More women entrepreneurs needed to help tackle climate change

Story highlights

  • Sandip Verma is a minister at UK Department of Energy and Climate Change
  • She's also Ambassador to People's Postcode Lottery Green Challenge
  • Women should be encouraged to establish green businesses, writes Verma

The recent Intergovernmental Panel on Climate Change (IPPC) report made very clear its view that the world is failing to prepare and adapt to the impacts of man-made climate change -- "in many cases, we are not prepared for the climate-related risks that we already face."

The challenge isn't new. We have known for some time that we need to act on climate change. This is a global issue requiring a coordinated global response and we need to make the most of the world's talent.

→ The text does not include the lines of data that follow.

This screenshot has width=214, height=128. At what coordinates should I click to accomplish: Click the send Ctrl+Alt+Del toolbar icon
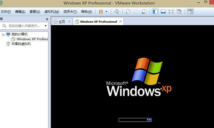pos(117,12)
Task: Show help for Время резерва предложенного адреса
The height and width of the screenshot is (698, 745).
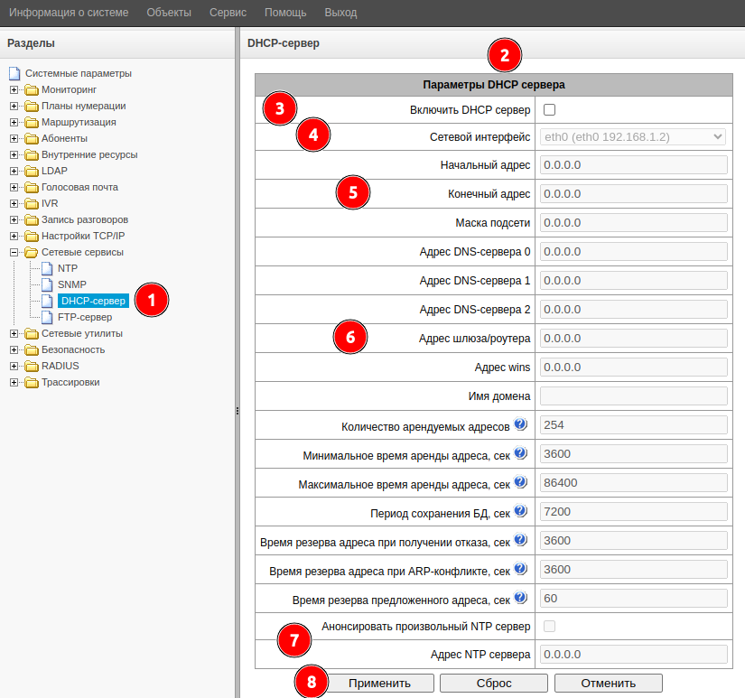Action: (x=520, y=599)
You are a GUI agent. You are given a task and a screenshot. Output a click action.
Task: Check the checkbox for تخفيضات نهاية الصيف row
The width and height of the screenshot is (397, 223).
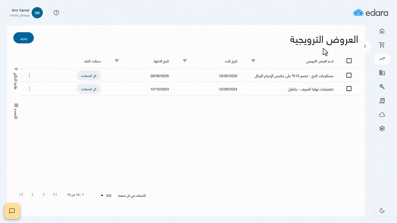349,89
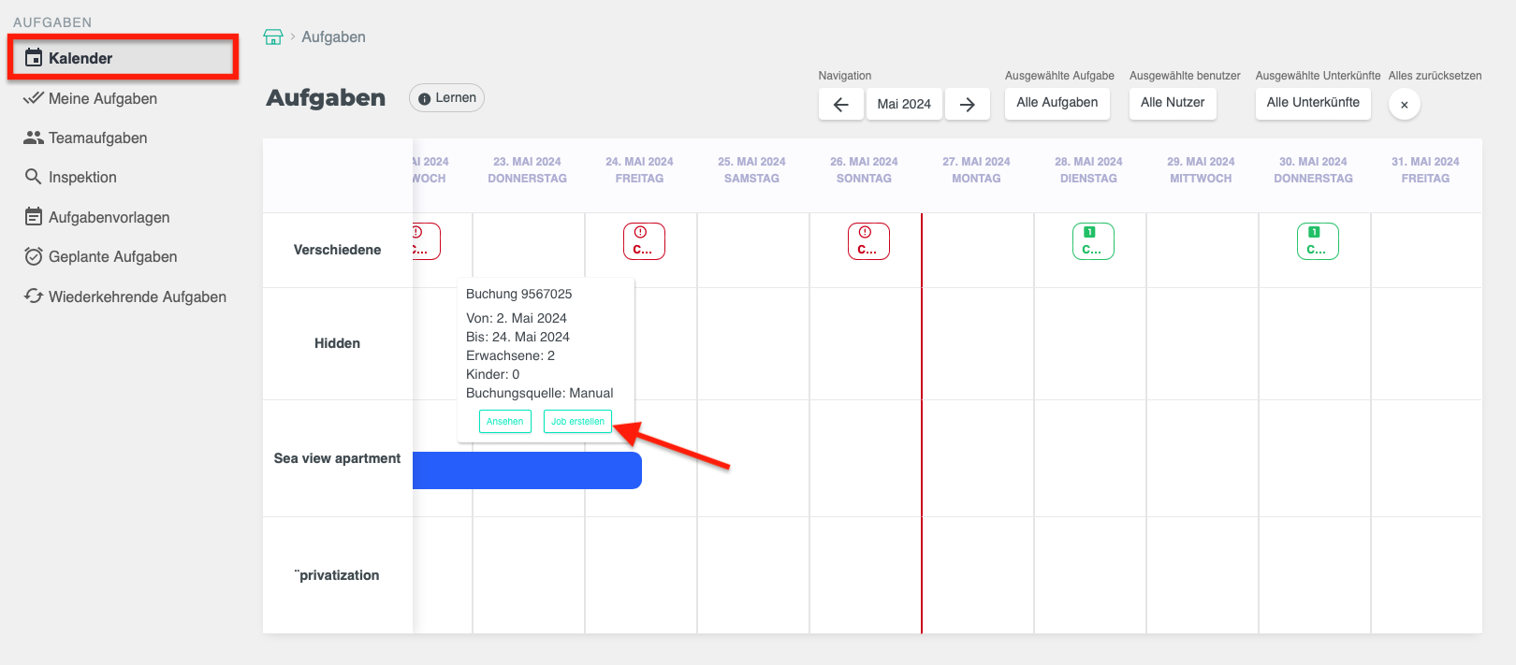Viewport: 1516px width, 665px height.
Task: Expand the Alle Unterkünfte filter dropdown
Action: tap(1312, 103)
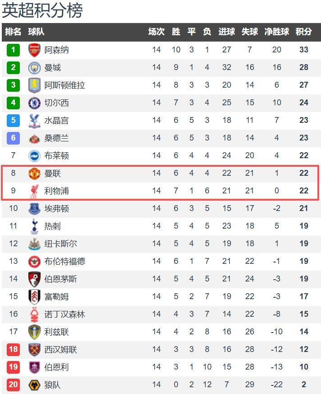This screenshot has height=394, width=321.
Task: Click the Manchester City club badge
Action: [34, 67]
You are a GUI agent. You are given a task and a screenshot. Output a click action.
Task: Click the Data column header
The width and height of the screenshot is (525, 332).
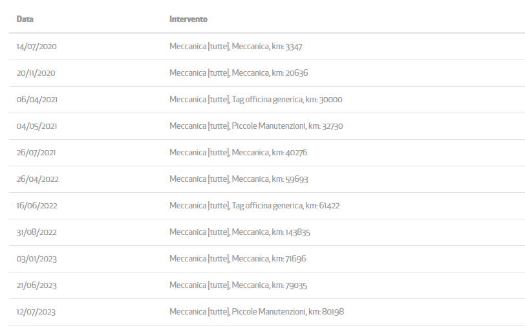(25, 19)
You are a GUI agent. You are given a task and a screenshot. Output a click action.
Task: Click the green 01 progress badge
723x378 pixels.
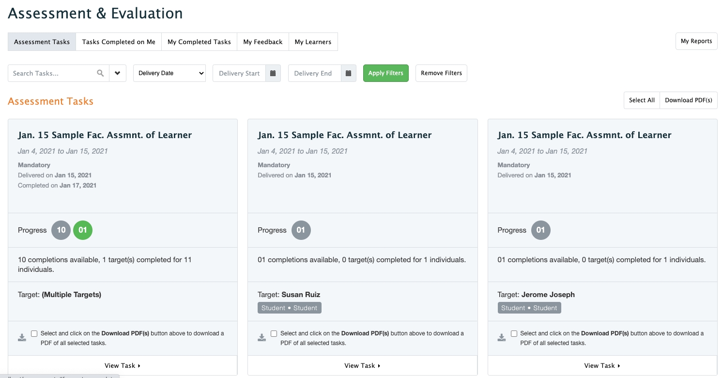point(83,230)
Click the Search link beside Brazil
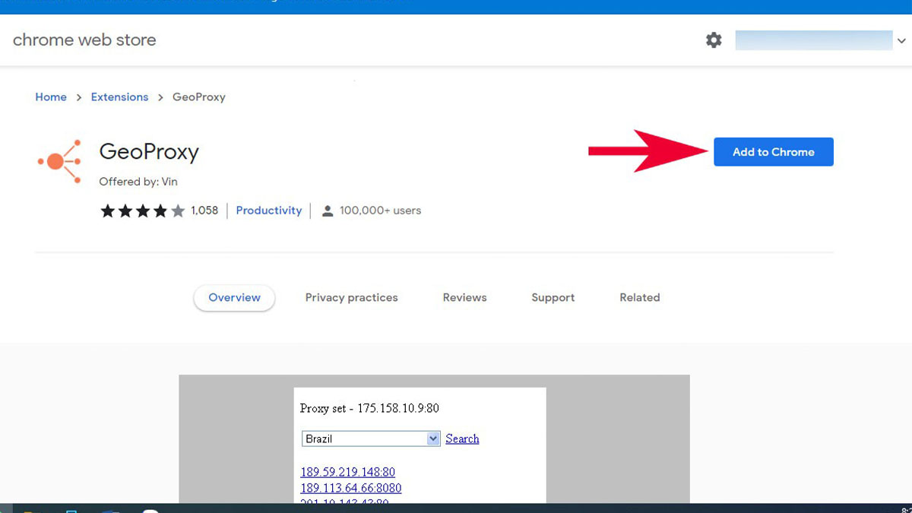The image size is (912, 513). click(462, 439)
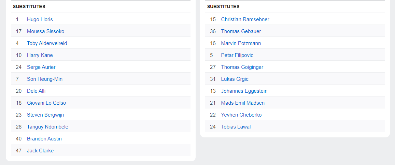Screen dimensions: 395x165
Task: Select Toby Alderweireld from substitutes
Action: pyautogui.click(x=47, y=43)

As an international ambassador for the People's Postcode Lottery Green Challenge, the largest annual international competition for green entrepreneurs, we are fortunate to see some of the best new ideas in green entrepreneurism.

Sandip Verma

However, while there has been a consistent number of female entries globally each year -- around 20% -- to really encapsulate the potential of a wider talent pool we need to see that percentage increase. As such, it was very uplifting to see that the winners of 2013 and 2012 were women, given that we want to see an increase in female participation.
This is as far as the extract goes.